Want God More Than Anything Else on Earth

Wanting God more than anything this world has to offer does not happen by default. It is a mindset and a lifestyle that must be fought for.

I was disappointed when I found out that TLC chose not to have us on the premiere of the show. After months of filming, that was the production company’s decision. We were in every episode except one after that, but it still was a tough blow. I asked God to help me see the situation as He did. In His strength I was able to thank Him for the fact that even though we hadn’t made the premiere, another Christian couple was going to be featured, and in the end that is what mattered—not that our story was featured but that God’s message was shared.

This was a humbling lesson and an important opportunity to remember there are only two teams, two sides, two armies in this world: God’s and the enemy’s. We have to want Jesus more than anything else in this world—more than health, more than opportunities, more than fame, more than a family, more than anything.

What Big Prayer Do You Have?

“Although the world is full of suffering, it is full also of the overcoming of it,” Helen Keller once said.1 People need to hear our stories. They need to hear that God is real, He is active, and He is good. It is our job not merely to tell our story but to tell of His story in our lives.

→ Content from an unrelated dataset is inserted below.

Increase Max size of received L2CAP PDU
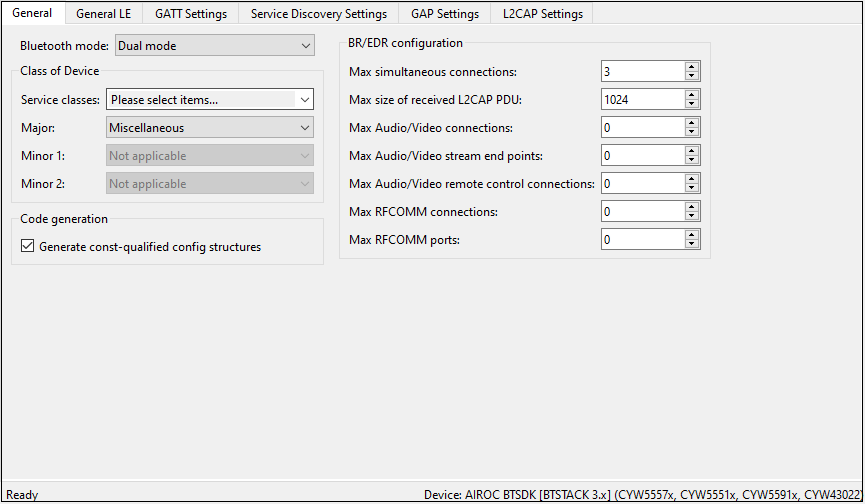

Colossians 4:5 commands us to be wise with the opportunities God gives us: “Conduct yourselves with wisdom toward outsiders, making the most of the opportunity.” I urge you to make the most out of every opportunity you have to share the gospel and your story with others. God has given you a story, and God has given you people with whom to share your story.

As for us, Ryan and I truly believe the triplets are a miraculous answer to our specific and persistent prayers. The triplets are not our story—they belong to a God who is able and who did more than we could imagine!

While triplets are rare, the true rarity is not in God’s answering big prayers but in our asking big prayers. What big prayer do you want to start asking God today? God is waiting, listening, and daring you to pray big things!